Rev. Jesse Jackson and Rev. William Barber were among a group of about 20 protesters arrested by US Capitol police on Wednesday (June 23). The civil rights activists took part in the demonstration over the controversial Senate filibuster after federal voting rights legislation was stalled this week by Republicans.
According to WTTG, Rev. Jackson, 79, spoke at the protest organized by the Poor People’s Campaign before leading a march to the Capitol. That’s when Capitol police arrested Revs. Jackson and Barber, co-chairman of the Poor People’s Campaign, for alleged crowding or obstructing the outlet reported. Penalties the lifelong activists face remain unclear, as well as how long they were held.
Before the march and arrests, Rev. Jackson spoke to protesters, hinting that jail time might be a possibility. “We come not as an insurrection group, but as a resurrection group,” Jackson said, according to Religion News Service. “Today we must fill up the jails,” he added.
Rev. Barber spoke to CNN’s Chris Cuomo later that night, continuing to advocate the importance of voting rights protections.
“We need people to be able to vote freely and fairly. The people led us today, and they said since [Sen. Joseph] Manchin and [Sen. Mitch] McConnell wouldn’t answer them for a meeting… and they said we’re willing to put our bodies on the line. This is not optional.
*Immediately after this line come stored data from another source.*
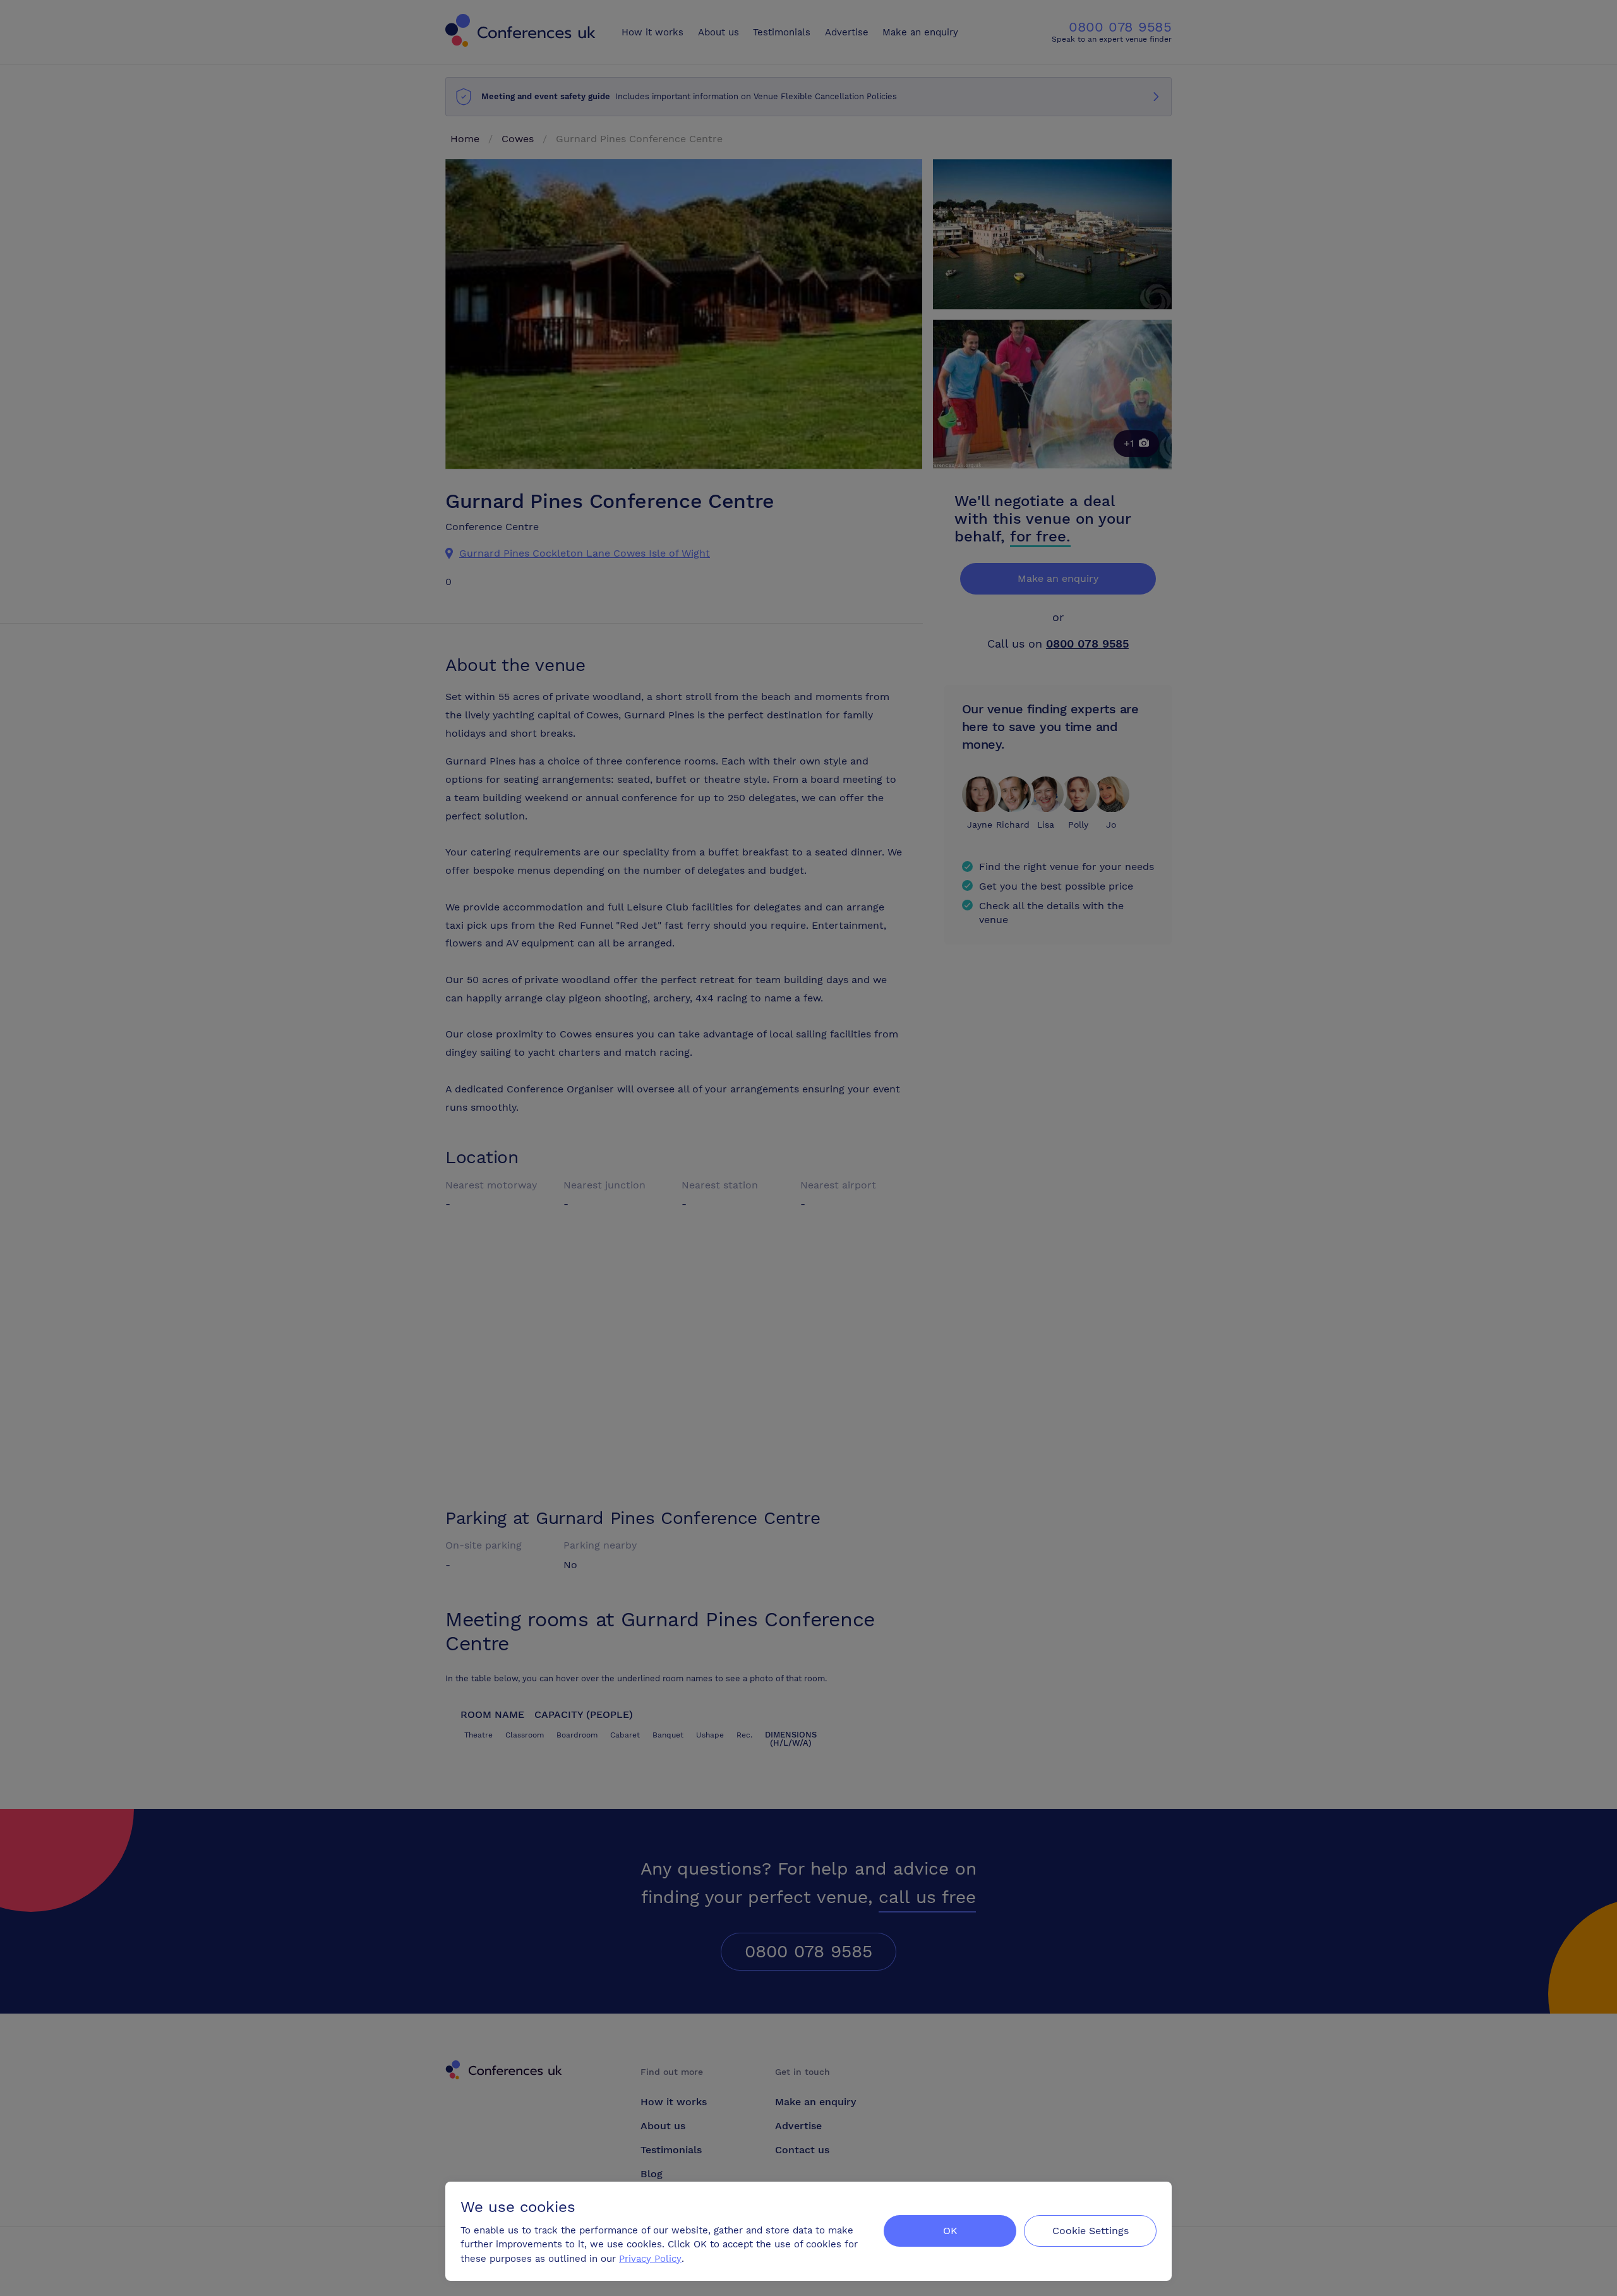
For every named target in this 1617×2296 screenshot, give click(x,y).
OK (950, 2231)
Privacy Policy (650, 2258)
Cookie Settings (1090, 2231)
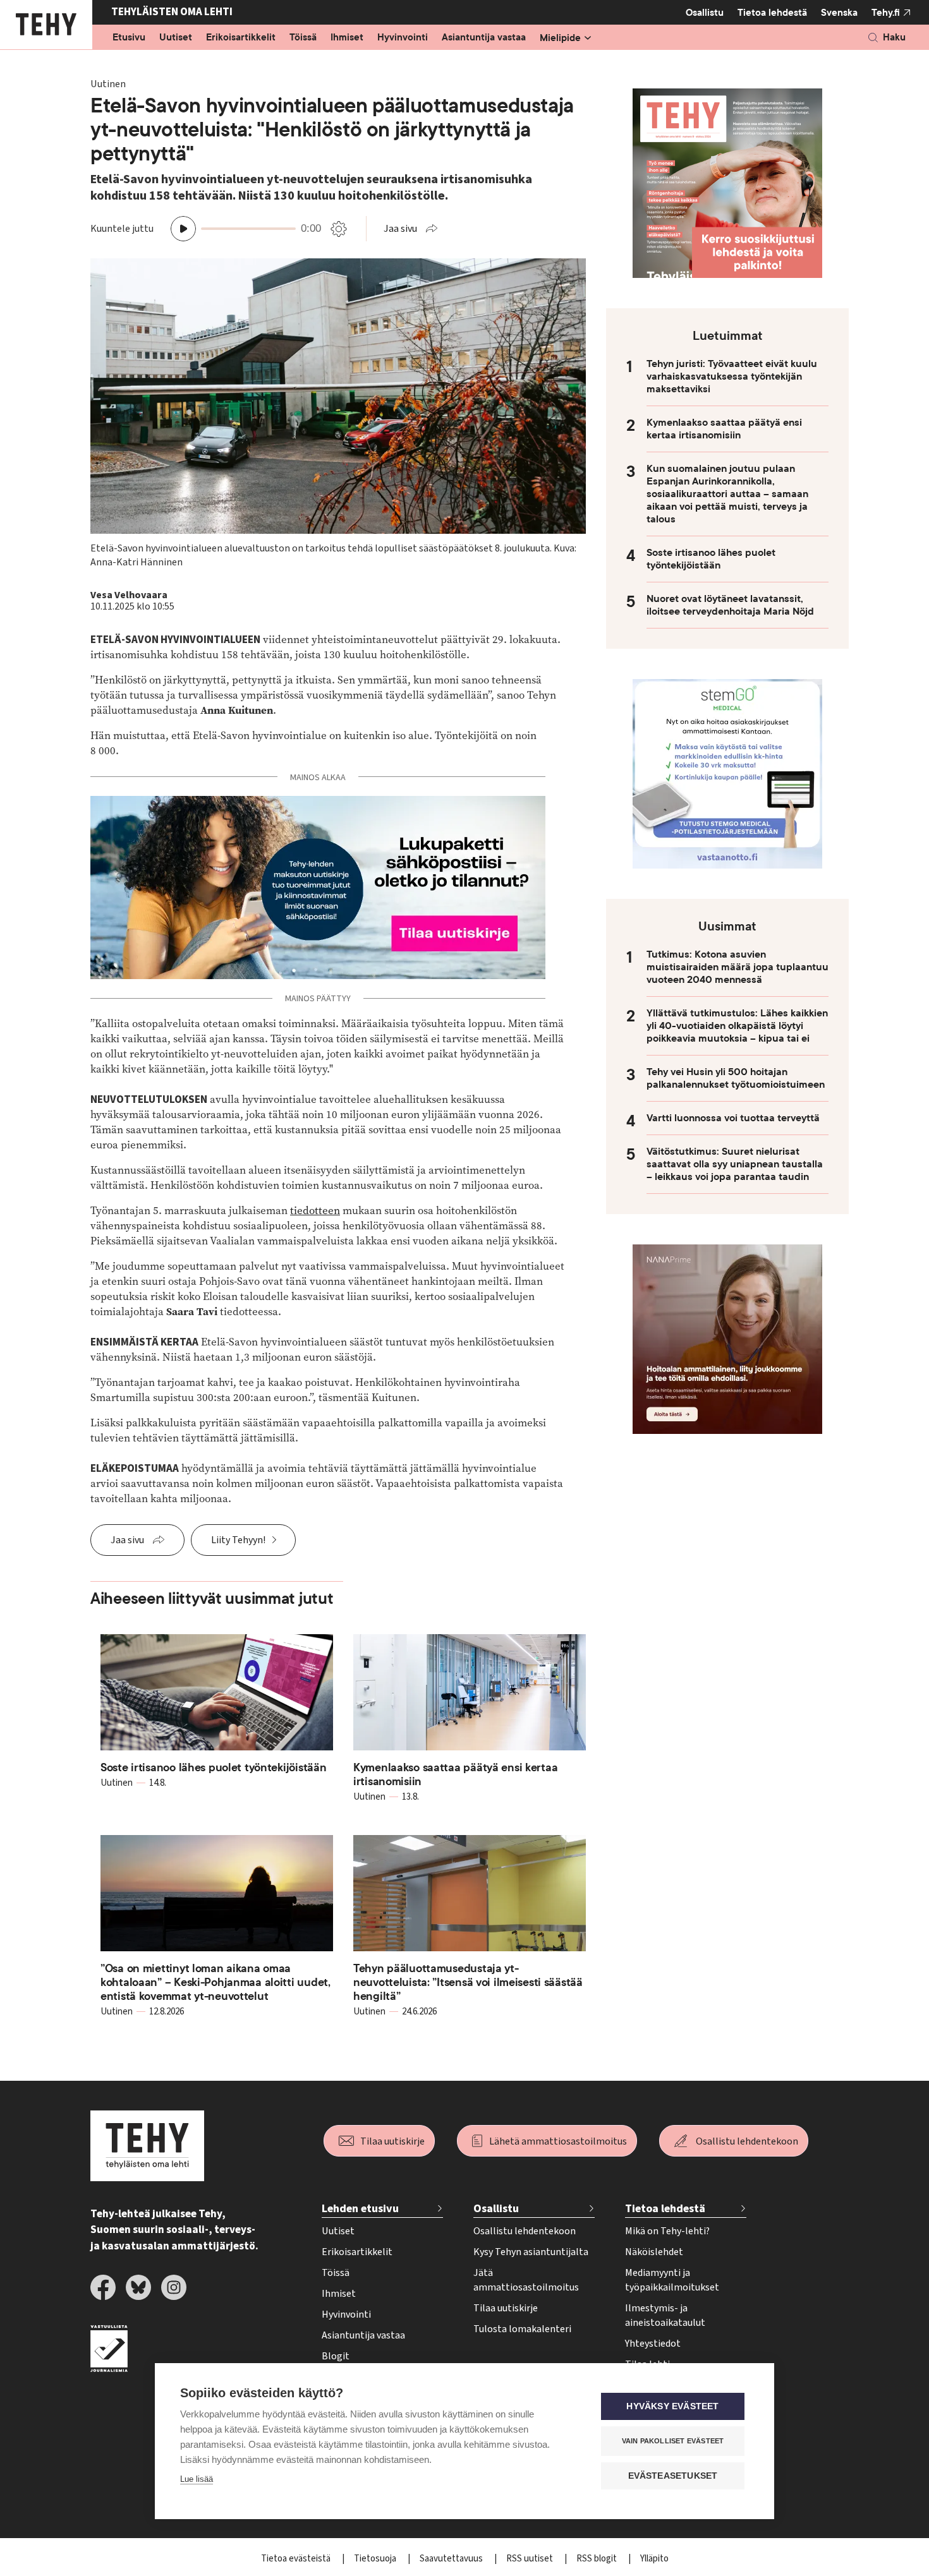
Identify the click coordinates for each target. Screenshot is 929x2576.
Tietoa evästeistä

We cannot have voter suppression in this country,” Barber said.
The For The People Act was blocked in the Senate earlier this week after Republicans invoked the filibuster, preventing the elections overhaul legislation from entering the floor for a vote.
The block amassed criticism from Democrats and voting rights activists who accused GOP lawmakers across the country of attempting to disenfranchise Black voters and low income voters through new laws.
Moves to get rid of the filibuster –– a tactic historically implemented by segregationists lawmakers –– have grown louder as the nation continues to reckon with its racist history and the push for equity and rights continues as the midterm election season approaches.